Have a good summer and we’ll see you in September. The sign outside the Embassy Cinema, with its shutters closed, is misleading. The historic cinema on Patriarchou Ioakeim is closing down and Kolonaki is losing one of its last remaining landmarks. The loss affects all of downtown Athens which is slowly losing its meeting places and enclaves for cultural activities. The reason for the closure is, predictably enough, financial. A healthy commercial enterprise has agreed to pay a very high price for the right to use the space, so as to convince the tenant to move out before the current contract expires (which was to have been in 2008). Sources say the cinema was not in financial difficulties, but that the proposal was too tempting to refuse. This means the Embassy won’t manage to celebrate its 40th birthday – it opened in 1962. The Embassy Cinema’s history was linked to Giorgos Papantoniou, who worked there from September 1971. He was the manager, but he was also the first person you saw as you went down the steps on Patriarchou Ioakeim.
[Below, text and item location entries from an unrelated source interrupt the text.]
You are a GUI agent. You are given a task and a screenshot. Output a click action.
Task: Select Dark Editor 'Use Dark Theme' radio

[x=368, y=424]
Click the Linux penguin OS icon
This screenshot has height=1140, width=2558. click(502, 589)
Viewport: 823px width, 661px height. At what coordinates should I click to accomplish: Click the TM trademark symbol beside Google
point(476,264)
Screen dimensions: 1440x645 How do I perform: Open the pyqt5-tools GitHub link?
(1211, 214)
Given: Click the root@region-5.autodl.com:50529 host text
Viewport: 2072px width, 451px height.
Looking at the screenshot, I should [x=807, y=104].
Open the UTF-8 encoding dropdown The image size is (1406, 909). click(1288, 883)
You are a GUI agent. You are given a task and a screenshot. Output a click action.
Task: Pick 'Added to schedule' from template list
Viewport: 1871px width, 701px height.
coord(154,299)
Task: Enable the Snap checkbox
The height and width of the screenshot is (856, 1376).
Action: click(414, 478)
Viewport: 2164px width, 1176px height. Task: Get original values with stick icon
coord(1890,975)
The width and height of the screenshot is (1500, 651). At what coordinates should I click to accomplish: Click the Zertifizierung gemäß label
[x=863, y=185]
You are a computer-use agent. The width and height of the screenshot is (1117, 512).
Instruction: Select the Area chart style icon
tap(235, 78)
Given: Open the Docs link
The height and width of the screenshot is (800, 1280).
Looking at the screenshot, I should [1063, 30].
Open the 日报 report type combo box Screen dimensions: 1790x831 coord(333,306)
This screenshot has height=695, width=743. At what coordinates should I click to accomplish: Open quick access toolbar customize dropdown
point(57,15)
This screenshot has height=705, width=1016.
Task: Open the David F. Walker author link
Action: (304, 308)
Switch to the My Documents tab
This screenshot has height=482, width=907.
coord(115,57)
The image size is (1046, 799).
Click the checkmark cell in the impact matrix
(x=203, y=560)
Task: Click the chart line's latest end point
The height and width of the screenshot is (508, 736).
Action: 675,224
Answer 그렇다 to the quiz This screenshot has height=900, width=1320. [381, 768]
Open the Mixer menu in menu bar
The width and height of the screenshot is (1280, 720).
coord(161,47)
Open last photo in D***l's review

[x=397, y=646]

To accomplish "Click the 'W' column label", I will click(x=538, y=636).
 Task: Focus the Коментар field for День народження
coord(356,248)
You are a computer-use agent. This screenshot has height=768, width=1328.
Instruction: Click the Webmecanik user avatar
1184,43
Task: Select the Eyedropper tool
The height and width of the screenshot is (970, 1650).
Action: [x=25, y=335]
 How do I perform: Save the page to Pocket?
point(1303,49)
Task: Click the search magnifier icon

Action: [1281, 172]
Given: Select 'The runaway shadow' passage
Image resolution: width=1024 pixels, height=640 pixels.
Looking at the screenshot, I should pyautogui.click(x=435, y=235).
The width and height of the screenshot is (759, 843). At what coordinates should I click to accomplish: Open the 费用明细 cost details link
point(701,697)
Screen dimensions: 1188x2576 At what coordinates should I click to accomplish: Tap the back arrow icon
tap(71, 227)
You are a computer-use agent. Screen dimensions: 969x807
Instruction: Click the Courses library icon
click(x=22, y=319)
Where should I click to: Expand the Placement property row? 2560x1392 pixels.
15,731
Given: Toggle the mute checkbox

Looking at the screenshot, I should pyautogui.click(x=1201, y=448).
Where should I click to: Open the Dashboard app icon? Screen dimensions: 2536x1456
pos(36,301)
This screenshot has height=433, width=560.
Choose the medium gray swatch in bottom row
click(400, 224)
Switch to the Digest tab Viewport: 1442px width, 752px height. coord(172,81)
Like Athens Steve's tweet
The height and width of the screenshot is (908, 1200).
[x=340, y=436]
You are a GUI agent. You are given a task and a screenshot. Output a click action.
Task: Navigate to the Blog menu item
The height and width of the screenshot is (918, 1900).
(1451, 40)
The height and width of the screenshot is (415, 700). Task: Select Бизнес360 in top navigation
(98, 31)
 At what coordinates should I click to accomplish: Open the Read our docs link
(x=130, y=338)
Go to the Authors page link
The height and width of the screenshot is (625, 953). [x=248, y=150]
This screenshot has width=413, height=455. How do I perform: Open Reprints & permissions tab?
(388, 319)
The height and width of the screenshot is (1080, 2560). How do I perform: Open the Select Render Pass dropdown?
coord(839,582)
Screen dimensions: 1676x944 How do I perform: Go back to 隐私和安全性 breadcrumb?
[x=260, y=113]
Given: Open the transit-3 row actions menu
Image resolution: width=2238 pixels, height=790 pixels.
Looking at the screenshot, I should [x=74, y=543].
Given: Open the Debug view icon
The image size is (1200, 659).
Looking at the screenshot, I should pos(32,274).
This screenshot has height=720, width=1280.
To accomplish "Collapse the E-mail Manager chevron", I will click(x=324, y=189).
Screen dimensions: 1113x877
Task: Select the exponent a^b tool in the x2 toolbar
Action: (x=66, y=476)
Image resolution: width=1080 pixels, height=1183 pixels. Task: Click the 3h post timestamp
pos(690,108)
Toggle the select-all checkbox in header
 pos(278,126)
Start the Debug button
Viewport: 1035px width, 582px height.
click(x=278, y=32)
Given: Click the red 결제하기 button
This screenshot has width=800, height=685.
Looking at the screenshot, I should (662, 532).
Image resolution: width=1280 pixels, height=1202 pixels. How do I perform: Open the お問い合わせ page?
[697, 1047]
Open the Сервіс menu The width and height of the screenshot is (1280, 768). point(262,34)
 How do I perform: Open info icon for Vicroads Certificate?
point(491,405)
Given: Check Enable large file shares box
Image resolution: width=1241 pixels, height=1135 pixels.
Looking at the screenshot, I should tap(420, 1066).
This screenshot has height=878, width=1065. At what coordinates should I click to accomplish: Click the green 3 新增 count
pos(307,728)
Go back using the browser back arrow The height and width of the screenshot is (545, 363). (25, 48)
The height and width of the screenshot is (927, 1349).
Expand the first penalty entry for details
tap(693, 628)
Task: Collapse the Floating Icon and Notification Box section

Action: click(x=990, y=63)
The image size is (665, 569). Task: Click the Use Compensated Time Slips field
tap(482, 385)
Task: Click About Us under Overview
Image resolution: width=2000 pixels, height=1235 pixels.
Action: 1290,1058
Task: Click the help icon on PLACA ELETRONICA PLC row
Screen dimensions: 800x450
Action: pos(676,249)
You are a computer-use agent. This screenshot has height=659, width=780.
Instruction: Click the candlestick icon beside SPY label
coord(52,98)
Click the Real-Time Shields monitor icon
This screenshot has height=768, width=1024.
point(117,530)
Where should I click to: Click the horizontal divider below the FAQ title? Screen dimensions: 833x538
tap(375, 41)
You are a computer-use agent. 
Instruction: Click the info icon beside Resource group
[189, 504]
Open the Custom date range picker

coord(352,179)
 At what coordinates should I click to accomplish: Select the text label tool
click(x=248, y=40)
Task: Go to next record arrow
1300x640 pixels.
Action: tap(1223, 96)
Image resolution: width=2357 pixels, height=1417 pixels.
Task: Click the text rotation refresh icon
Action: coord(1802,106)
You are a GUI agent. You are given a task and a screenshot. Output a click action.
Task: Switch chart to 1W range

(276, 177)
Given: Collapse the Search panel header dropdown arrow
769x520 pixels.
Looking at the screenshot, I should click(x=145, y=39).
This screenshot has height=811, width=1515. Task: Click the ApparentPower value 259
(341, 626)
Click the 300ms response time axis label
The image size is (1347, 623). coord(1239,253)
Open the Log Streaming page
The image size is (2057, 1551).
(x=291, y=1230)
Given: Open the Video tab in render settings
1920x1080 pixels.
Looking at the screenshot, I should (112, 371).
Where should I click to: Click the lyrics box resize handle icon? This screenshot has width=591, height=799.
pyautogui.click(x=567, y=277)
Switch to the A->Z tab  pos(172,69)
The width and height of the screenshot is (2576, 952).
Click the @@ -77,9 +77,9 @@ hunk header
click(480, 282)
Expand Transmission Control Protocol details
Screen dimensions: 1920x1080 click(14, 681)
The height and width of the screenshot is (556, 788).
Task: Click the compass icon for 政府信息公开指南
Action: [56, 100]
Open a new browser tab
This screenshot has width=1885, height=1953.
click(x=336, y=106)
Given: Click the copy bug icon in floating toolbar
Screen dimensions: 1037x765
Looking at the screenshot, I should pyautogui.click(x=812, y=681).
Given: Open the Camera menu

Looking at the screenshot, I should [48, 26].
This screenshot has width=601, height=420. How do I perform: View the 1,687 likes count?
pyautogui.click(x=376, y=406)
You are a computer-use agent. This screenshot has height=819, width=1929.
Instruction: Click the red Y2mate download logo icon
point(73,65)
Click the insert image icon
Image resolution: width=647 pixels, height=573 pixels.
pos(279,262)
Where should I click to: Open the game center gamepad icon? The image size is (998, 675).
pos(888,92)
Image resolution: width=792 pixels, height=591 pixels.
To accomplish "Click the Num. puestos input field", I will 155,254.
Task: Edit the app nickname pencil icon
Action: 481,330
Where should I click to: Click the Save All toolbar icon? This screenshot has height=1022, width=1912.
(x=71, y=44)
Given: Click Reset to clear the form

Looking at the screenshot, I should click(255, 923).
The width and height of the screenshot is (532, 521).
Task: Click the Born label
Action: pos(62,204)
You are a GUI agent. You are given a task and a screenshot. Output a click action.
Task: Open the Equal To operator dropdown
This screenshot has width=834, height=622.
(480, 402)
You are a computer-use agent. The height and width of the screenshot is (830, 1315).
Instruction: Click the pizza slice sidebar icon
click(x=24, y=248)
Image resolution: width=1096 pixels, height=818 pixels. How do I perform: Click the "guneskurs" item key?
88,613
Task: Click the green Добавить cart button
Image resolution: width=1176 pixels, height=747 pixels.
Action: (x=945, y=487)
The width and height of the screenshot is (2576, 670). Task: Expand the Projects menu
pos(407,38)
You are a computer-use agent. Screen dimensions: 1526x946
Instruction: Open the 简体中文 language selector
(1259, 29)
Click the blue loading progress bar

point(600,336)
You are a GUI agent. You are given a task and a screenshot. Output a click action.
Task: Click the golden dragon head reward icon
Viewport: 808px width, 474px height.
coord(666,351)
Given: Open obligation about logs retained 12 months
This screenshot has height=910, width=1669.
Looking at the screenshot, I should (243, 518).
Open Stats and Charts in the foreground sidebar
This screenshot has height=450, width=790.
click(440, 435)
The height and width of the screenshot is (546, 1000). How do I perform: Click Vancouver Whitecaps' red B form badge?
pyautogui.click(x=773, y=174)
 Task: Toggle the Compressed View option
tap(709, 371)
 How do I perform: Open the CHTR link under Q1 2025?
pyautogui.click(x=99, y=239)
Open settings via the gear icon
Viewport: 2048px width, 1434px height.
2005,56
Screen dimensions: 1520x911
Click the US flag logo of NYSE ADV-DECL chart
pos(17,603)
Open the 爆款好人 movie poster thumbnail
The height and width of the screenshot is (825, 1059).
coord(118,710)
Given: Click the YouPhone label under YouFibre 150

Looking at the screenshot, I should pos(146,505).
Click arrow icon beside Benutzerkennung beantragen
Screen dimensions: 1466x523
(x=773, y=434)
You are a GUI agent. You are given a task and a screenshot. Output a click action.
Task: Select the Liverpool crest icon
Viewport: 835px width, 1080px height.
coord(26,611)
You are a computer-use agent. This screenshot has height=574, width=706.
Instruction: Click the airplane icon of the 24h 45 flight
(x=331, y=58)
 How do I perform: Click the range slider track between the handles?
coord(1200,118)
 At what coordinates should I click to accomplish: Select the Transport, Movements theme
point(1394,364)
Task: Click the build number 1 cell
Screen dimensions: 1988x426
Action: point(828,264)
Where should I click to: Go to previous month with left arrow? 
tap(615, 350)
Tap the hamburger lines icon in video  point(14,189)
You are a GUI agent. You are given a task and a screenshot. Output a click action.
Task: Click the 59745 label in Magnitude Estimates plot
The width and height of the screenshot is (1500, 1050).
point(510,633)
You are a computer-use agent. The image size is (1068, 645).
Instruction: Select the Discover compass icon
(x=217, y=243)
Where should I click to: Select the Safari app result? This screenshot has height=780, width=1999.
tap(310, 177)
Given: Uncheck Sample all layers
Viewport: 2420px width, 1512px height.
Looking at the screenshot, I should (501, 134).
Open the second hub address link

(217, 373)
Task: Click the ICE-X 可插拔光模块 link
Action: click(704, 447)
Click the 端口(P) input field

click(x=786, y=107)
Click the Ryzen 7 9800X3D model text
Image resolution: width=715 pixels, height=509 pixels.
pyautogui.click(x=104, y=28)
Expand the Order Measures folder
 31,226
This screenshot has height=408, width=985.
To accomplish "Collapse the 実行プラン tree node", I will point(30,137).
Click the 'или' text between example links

He speaks tenderly of the cinema and its clientele: It was a cinema that screened films which appealed to women, meaning that we didn’t show many adventure films. This choice created a specific audience, most of whom were women. Ladies in hats Papantoniou recalls the celebrities who came to the Embassy. Andreas Papandreou was the only one who didn’t come, he says. I remember Constantinos Karamanlis came to see ‘Borsalino’ with Alain Delon; Costas Simitis was a regular customer. And he wonders, Where will all those ladies in hats go now? The question of the Embassy is not purely sentimental, but above all, a matter of culture. The fact that Kolonaki will be without a winter cinema flatters nobody. The most bourgeois neighborhood in Athens cannot support its only cinema, which indicates other priorities. We don’t know whether the Embassy will become a fast-food or a lingerie outlet, and it doesn’t matter. What does matter is that a cinema is closing down, and that is not a good omen. The new social status quo and the rapid changes Athens and Greece have undergone in the past 15 years seem to have formed a new scale of values. And it is clear that a cinema which specializes in films with some claims to artistic quality doesn’t rate very high on this new scale.